# START OF Selected excerpt

Rather less than 7.8 billion

In a previous post I set a variation of the classic birthday problem:

What’s the least number of people you need in a room for there to be a 50% chance or more that everyone in the room has the same birthday as someone else in the room?

I mentioned that the problem is difficult to solve, but thought it might be interesting to see how good we are collectively at guessing the answer.

The actual value turns out to be 3064.

It’s not for the faint-hearted, but there’s an academic paper which contains a formula to calculate this result, although the formula as written seems to contain a misprint. Moreover, trying to implement the formula in a simplistic way leads to numerical instabilities resulting in both negative probabilities and probabilities greater than several million (!) for some choices of the number of people in the room. However, the corrected version of the formula seems to work over a reasonable range of numbers. (I checked with a simple simulation routine.)


Anyway, using the corrected formula results in the above graph, which shows the probability that everyone shares a birthday for numbers of people between 2000 and 5000. Below 2000 the probability is essentially zero; above 5000 and it’s essentially one. But between 2000 and 5000 the probability behaves as shown in the graph. You can see that to get a probability of at least 0.5 you need just over 3000 people, and actually the smallest number which takes the probability over the 0.5 threshold is 3064. If you guessed anywhere near that value, or indeed anywhere between 2000 and 5000, you did amazingly well.

One interesting thing about this problem is that the graph suggests that the fewer the people there are in the room, the smaller the probability that they all share the same birthday. Certainly for numbers within the range 2000 – 5000 we can see from the graph that’s true. It’s also true well outside of the range 2000 – 5000.

However, there’s one simple case where the probability is easy to calculate. Suppose there are just two people in the room. In this case the probability that everyone in the room shares a birthday is 1/365. To see this, suppose the first person’s birthday is D. Then everyone – i.e. both people – in the room will share a birthday if the second person’s birthday is also D. Under usual assumptions this is simply 1/365. So, although the graph above decreases as the number of people decreases (i.e. moving along the graph from right to left), there must be a point at which it starts to increase again, in order that when there are 2 people the probability goes up as far as 1/365.

# END OF Selected excerpt
# START OF Extracted information

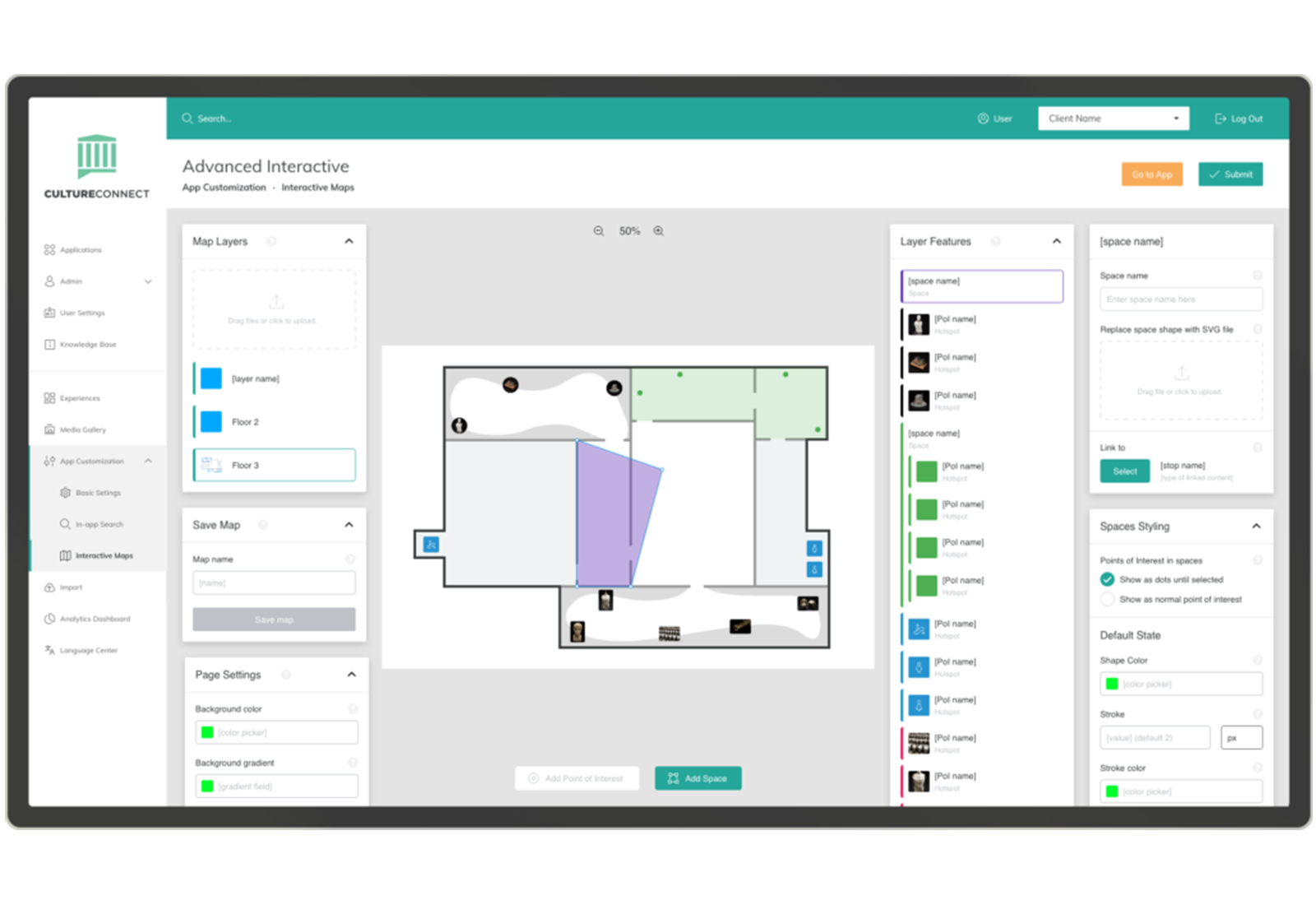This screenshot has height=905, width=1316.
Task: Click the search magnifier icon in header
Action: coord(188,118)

# END OF Extracted information
# START OF Extracted information

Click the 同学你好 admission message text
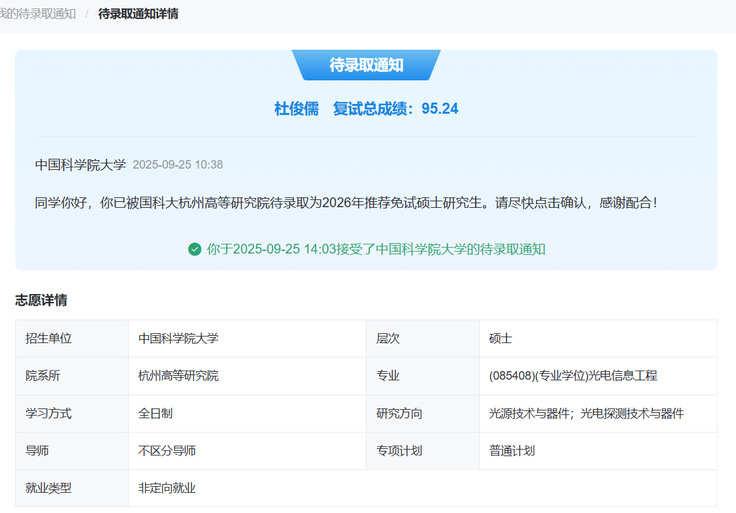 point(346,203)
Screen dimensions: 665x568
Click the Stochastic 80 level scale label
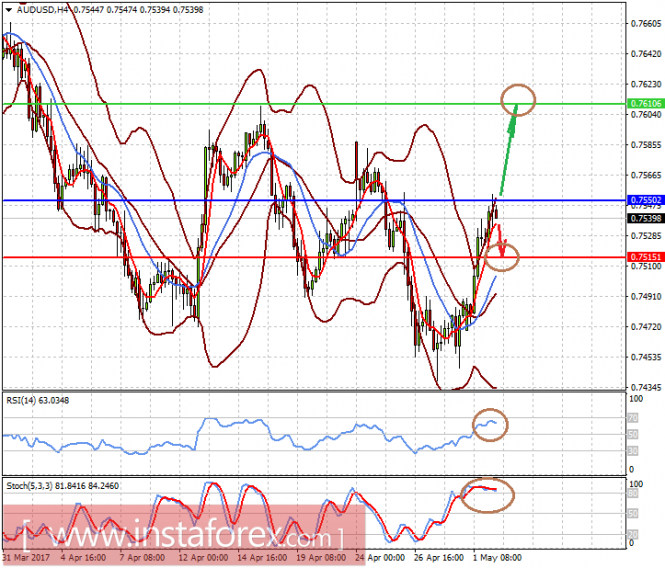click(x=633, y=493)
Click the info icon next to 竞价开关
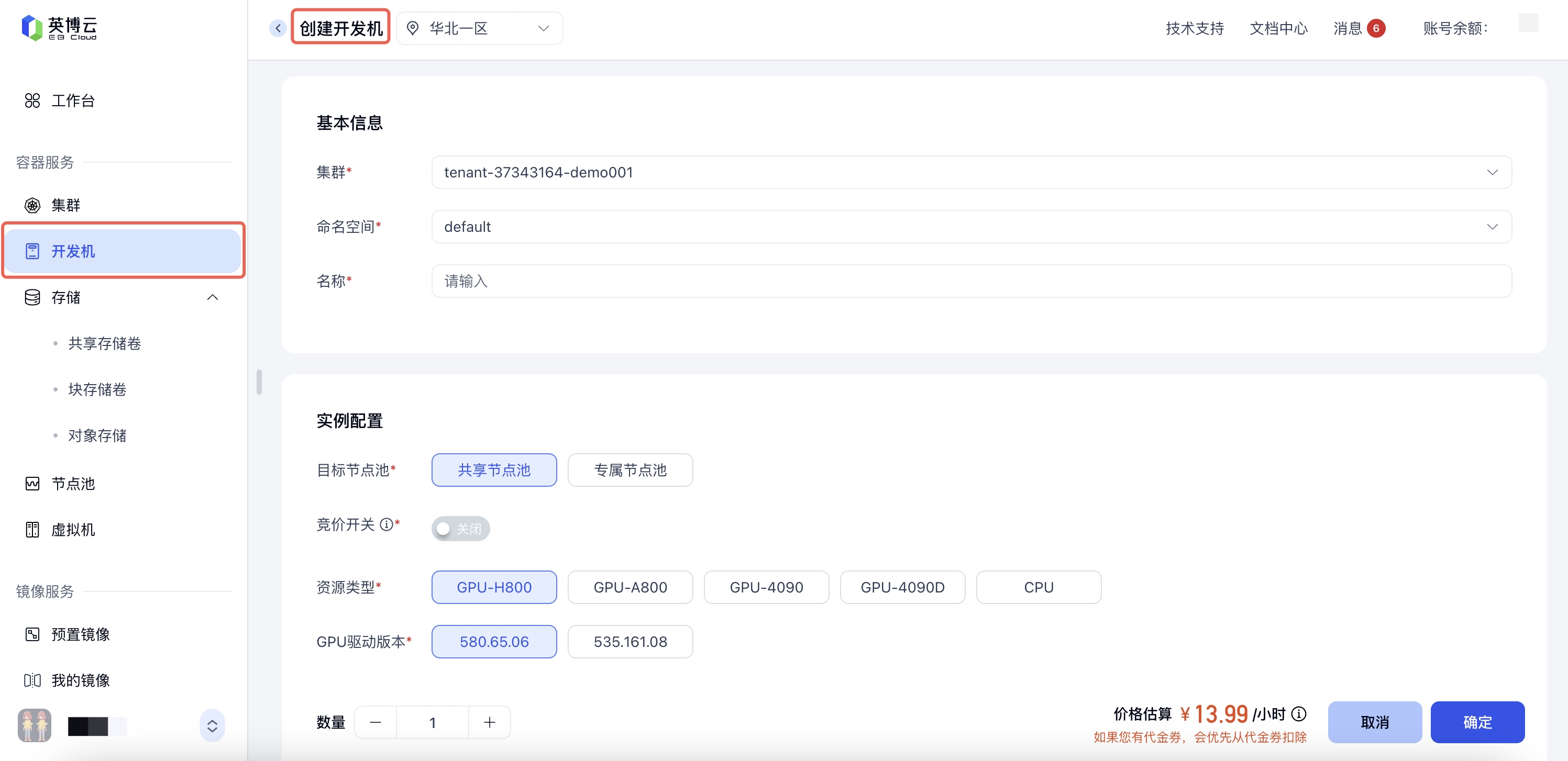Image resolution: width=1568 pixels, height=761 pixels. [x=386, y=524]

# END OF Extracted information
# START OF Extracted information

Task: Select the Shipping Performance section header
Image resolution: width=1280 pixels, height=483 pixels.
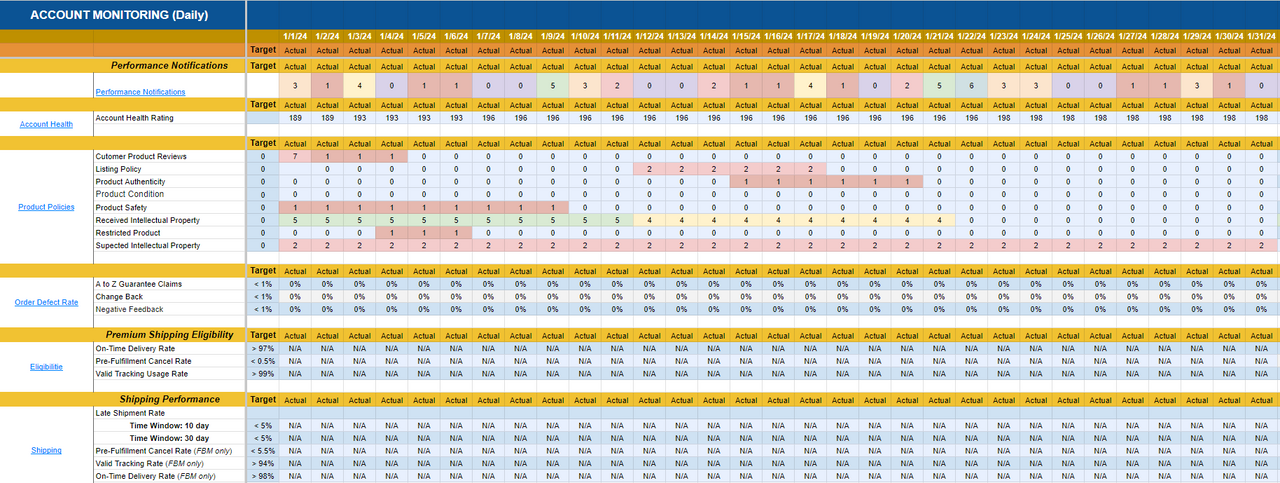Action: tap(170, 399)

# END OF Extracted information

(Requests):
1. State whether each statement below agrees with the birthday-problem post. For each, answer yes or no and quote the deciding words from the post.
(a) The formula in the academic paper, as written, appears to contain a misprint.
(b) For fewer than 2000 people, the probability that everyone shares a birthday is essentially one.
(c) With two people in the room, the probability that everyone shares a birthday is 1/365.
2. According to the birthday-problem post, what was used to check the corrected version of the formula?

(Per-task answers):
1.
(a) Yes: "although the formula as written seems to contain a misprint"
(b) No: "Below 2000 the probability is essentially zero"
(c) Yes: "In this case the probability that everyone in the room shares a birthday is 1/365."

2. A simple simulation routine.